The "new" syntax is 28 years old, from SQL 92.  I don't see too many
SQL 86 joins.  Would you like to write a documentation patch?



Re: Change JOIN tutorial to focus more on explicit joins

From
Jürgen Purtz
Date:
On 20.05.20 23:56, Thomas Munro wrote:
> On Thu, May 21, 2020 at 1:37 AM PG Doc comments form
> <noreply@postgresql.org> wrote:
>> The following documentation comment has been logged on the website:
>>
>> Page: https://www.postgresql.org/docs/12/tutorial-join.html
>> Description:
>>
>> The tutorial about joins makes the following statement about the explicit
>> JOIN operator:
>>
>>> This syntax is not as commonly used as the one above
>> I think in 2020 this claim is no longer true, and I would love to see the
>> manual prefer the "modern" explicit JOIN operator rather than sticking to
>> the ancient implicit joins in the WHERE clause.
> +1
>
> The "new" syntax is 28 years old, from SQL 92.  I don't see too many
> SQL 86 joins.  Would you like to write a documentation patch?
>
>
The attached patch

- prefers the explicit join-syntax over the implicit one and explains 
the keywords of the explicit syntax

- uses a more accurate definition of 'join'

- separates <programlisting> and <screen> tags

- shifts <indexterm> definitions outside of <para> to get a better 
rendering in PDF

- adds a note concerning IDs and foreign keys


--

J. Purtz



Attachment

Re: Change JOIN tutorial to focus more on explicit joins

From
Thomas Munro
Date:
On Wed, May 27, 2020 at 8:29 PM Jürgen Purtz <juergen@purtz.de> wrote:
> > The "new" syntax is 28 years old, from SQL 92.  I don't see too many
> > SQL 86 joins.  Would you like to write a documentation patch?
> >
> >
> The attached patch
>
> - prefers the explicit join-syntax over the implicit one and explains
> the keywords of the explicit syntax
>
> - uses a more accurate definition of 'join'
>
> - separates <programlisting> and <screen> tags
>
> - shifts <indexterm> definitions outside of <para> to get a better
> rendering in PDF
>
> - adds a note concerning IDs and foreign keys

Hi Jürgen,

Please add to the commitfest app, so we don't lose track of it.

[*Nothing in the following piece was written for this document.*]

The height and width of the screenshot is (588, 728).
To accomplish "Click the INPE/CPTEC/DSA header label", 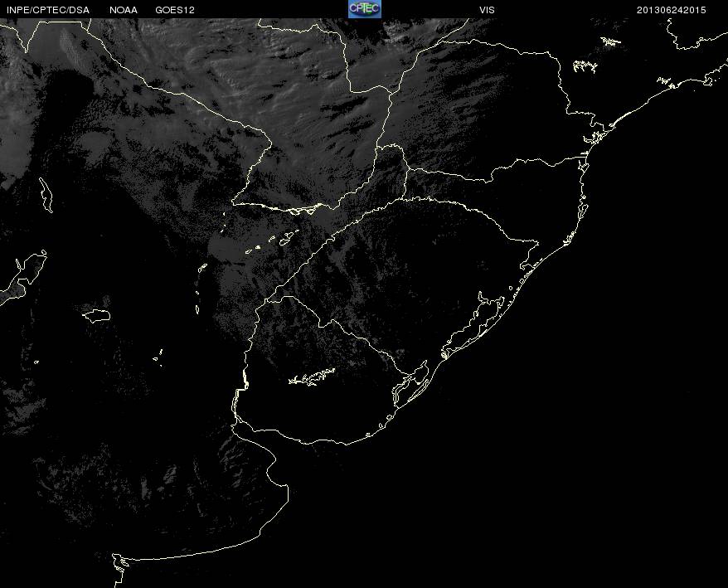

Re: Change JOIN tutorial to focus more on explicit joins

From
Peter Eisentraut
Date:
On 2020-05-27 10:29, Jürgen Purtz wrote:
> The attached patch
> 
> - prefers the explicit join-syntax over the implicit one and explains
> the keywords of the explicit syntax
> 
> - uses a more accurate definition of 'join'
> 
> - separates <programlisting> and <screen> tags
> 
> - shifts <indexterm> definitions outside of <para> to get a better
> rendering in PDF
> 
> - adds a note concerning IDs and foreign keys

I have committed some parts of this patch:

 > - separates <programlisting> and <screen> tags

 > - shifts <indexterm> definitions outside of <para> to get a better
 > rendering in PDF

as well as the change of W1/W2 to w1/w2.  (Note that there is also 
src/tutorial/basics.source that should be adjusted in the same way.)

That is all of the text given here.